Hodgson calls on England to show pedigree and win dogfight for finals

 

He is the first England manager to have beaten Brazil in 23 years. On Friday night, his team won by the biggest winning margin of any England side for more than 25 years. He has lost just one of his 14 games in charge discounting penalty shoot-outs. Yet on Tuesday night in Podgorica, the mood around Roy Hodgson's England team will be defined for the next seven months.

Beat Montenegro, or even avoid defeat, and England will look like they are set fair to win Group H and proceed to the World Cup finals in Brazil in 2014. But lose and suddenly the perspective changes radically. Montenegro were the team whom England failed to beat twice in qualifying for Euro 2012 under Fabio Capello, and currently lead the group by two points.

As he reflected on his team's progress at the San Marino national stadium in Serravalle, Hodgson was adamant that the reckoning for the campaign will come in October when the team play their final two qualification games.

Of their last four games after Tuesday, three of them, against Moldova, Montenegro and Poland, are at home, with only Ukraine in September away. Yet if England lose to Montenegro they could win every one of those last four and still not finish top of the group.

"We knew them [Montenegro] from the last qualifying campaign," Hodgson said. "Ukraine, we knew them from the Euros and Poland... we always knew this was going to be a bit of a dogfight.

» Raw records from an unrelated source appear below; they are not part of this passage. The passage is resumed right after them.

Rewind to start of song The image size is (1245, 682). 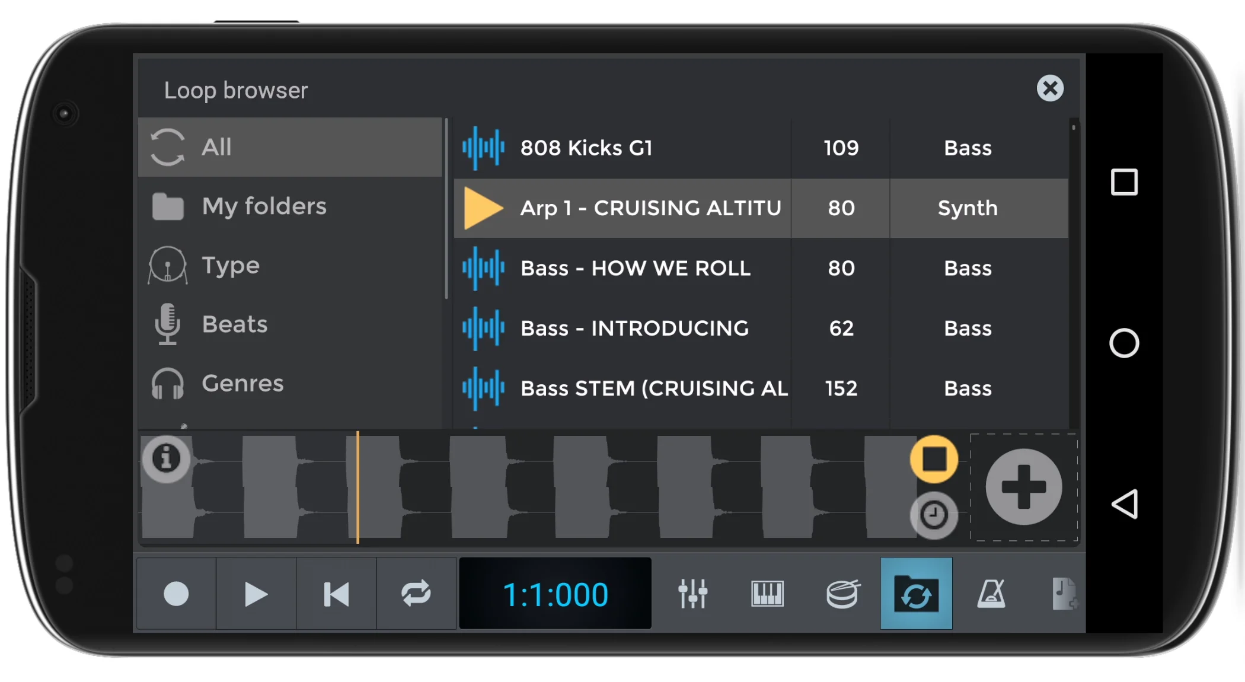coord(336,594)

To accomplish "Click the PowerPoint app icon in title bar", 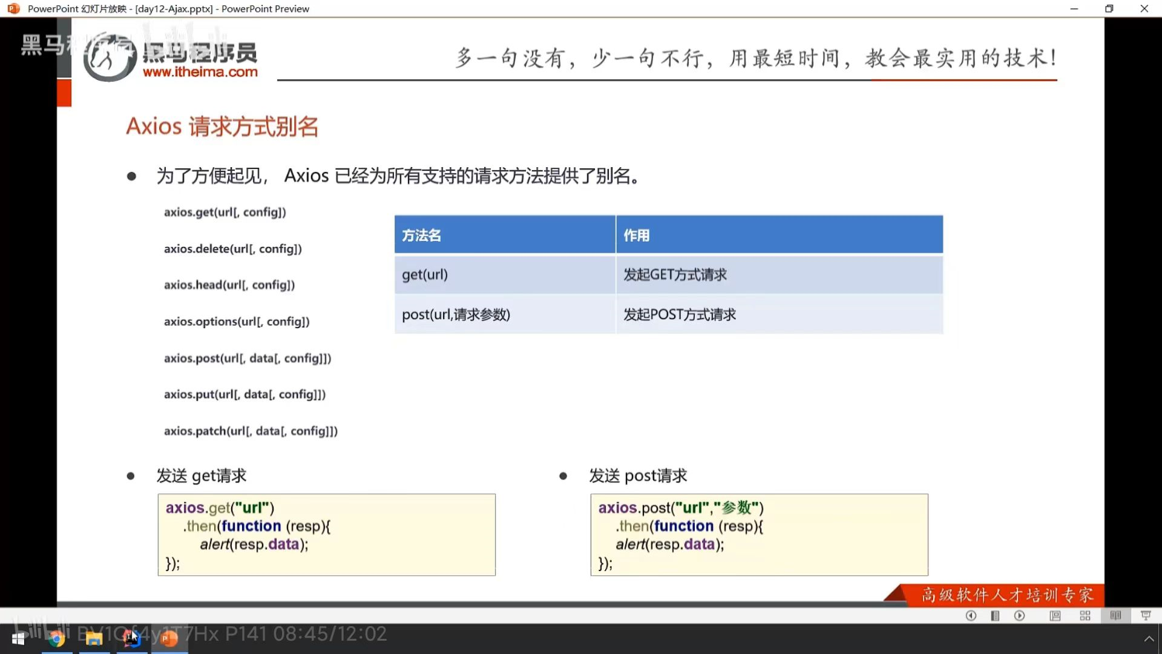I will (x=13, y=8).
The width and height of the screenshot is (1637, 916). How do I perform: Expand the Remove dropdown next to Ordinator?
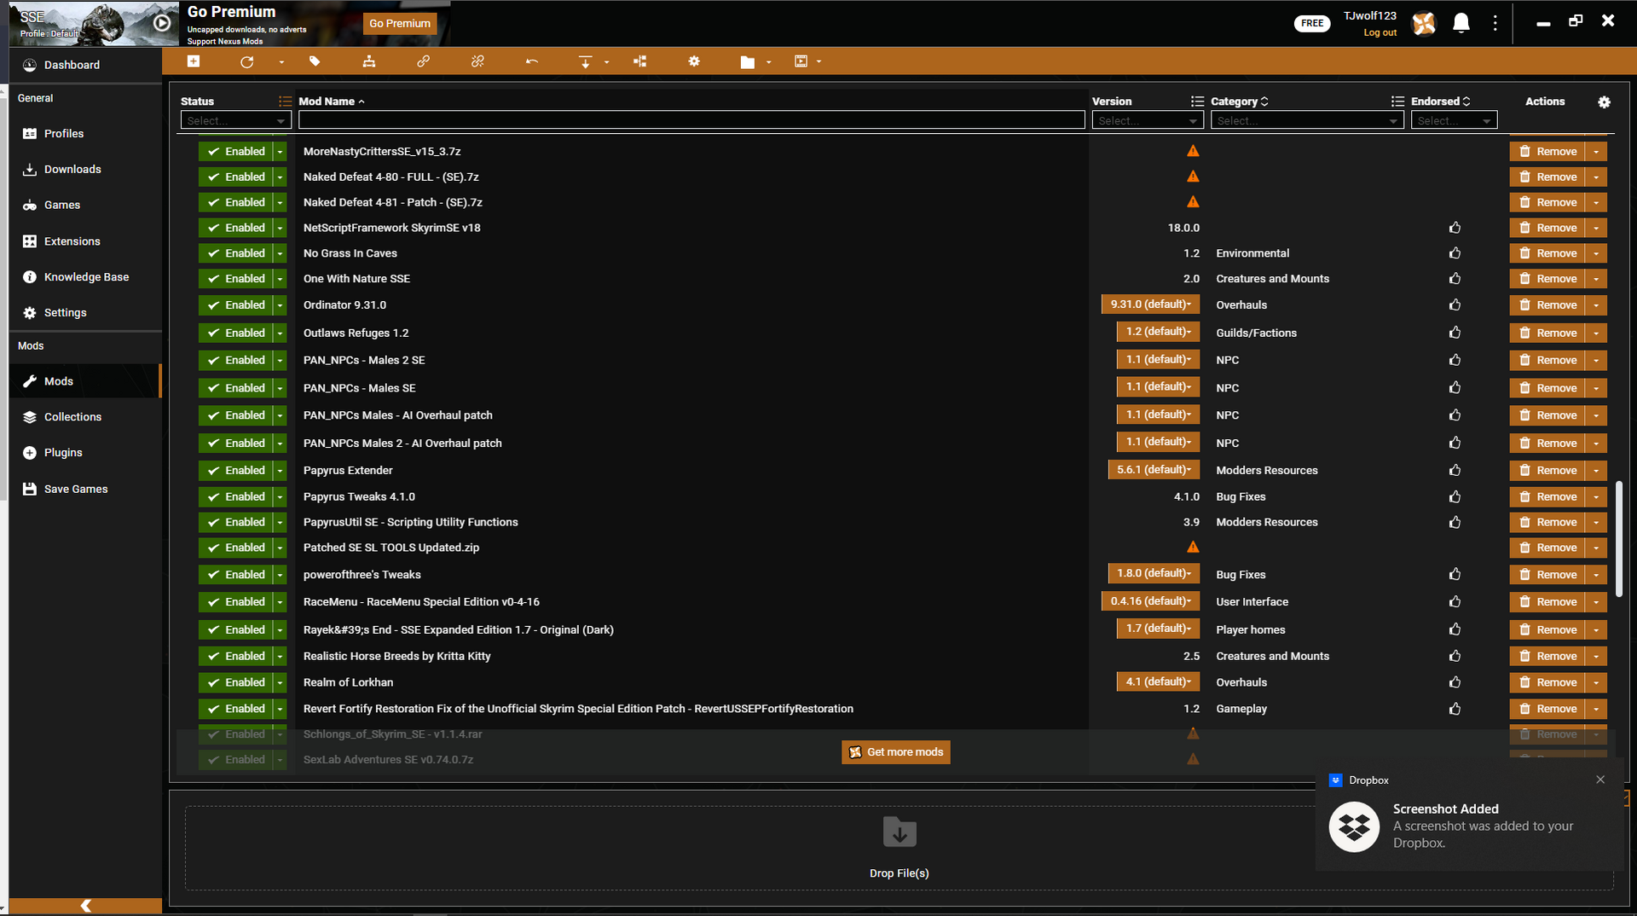point(1595,304)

"Only time will tell that [if England cannot lose to Montenegro]. If we lose it and then don't get the points in the next four games then fine, it was the game we couldn't afford to lose. We are not going there to lose, we are going there to win and if Montenegro want the three points they will hopefully at least have to play very well."

After England, Montenegro play Ukraine at home, Poland and England away and then Moldova at home on 15 October. England finish that night with Poland at home.

"As far as I am concerned, I am eyeing the last game in October," Hodgson said. "I think with this group of players and all the quality we have, not only in the team but in the squad, I still think come the end of October we are going to be right up there."

Even so, there is not that much room for manoeuvre. By way of comparison, Germany and Holland are both five points clear at the top of their groups.

In Group F, Capello's Russia are four points clear of second-placed Israel having played one fewer game after their match against Northern Ireland on Friday was snowed off.

England's section is certainly turning into a dogfight, but the scrap will get considerably harder if England do not get three points on Tuesday. When the players train at the City stadium in Podgorica this evening they will find themselves in familiar surroundings, It was here that they conceded a late equaliser in October 2011 after Wayne Rooney was sent off amid a feverish atmosphere. At the end of the game the pitch was invaded in old-school fashion by the locals.

Hodgson has to pick a team that can deal with that pressure again. There should be more than enough experience in this England team, one of the oldest among Europe's big guns, but that has not always been a guarantee against calamity.

The manager is trying to play down the game's significance. He was desperate not to discuss Rooney at all after the San Marino game, such a touchy subject is the player and his club manager Sir Alex Ferguson's relationship with the Football Association.

All that Hodgson would say was that he had jokingly offered Rooney the penalty-taking responsibilities at half-time on Friday but Rooney had insisted on deferring to Frank Lampard as per their previous agreement.

Will Tuesday be Hodgson's biggest test so far as England manager? "The biggest test was quite frankly France in the opening game of the Euros," he said. "After two or three weeks working with the team in the Ukraine in the 35-degree heat, that game was the biggest test that I have faced so far.

"If you are the manager of any team worthy of the name, not least the England team, or a player, the pressure is always on you.

"You are there to be judged and I don't think the pressure necessarily goes up just because the game takes on more importance.

"I don't feel I am under more pressure for the Montenegro game than the San Marino game. I felt under pressure against San Marino. If we had played badly and not got a good result I would have been very sad about it."

At times it seems that even Hodgson, with his 37 years in management, finds it hard to believe the level of scrutiny under which the England team is placed. It would be enough to shock anyone, but it is about to be taken up yet another notch come Tuesday.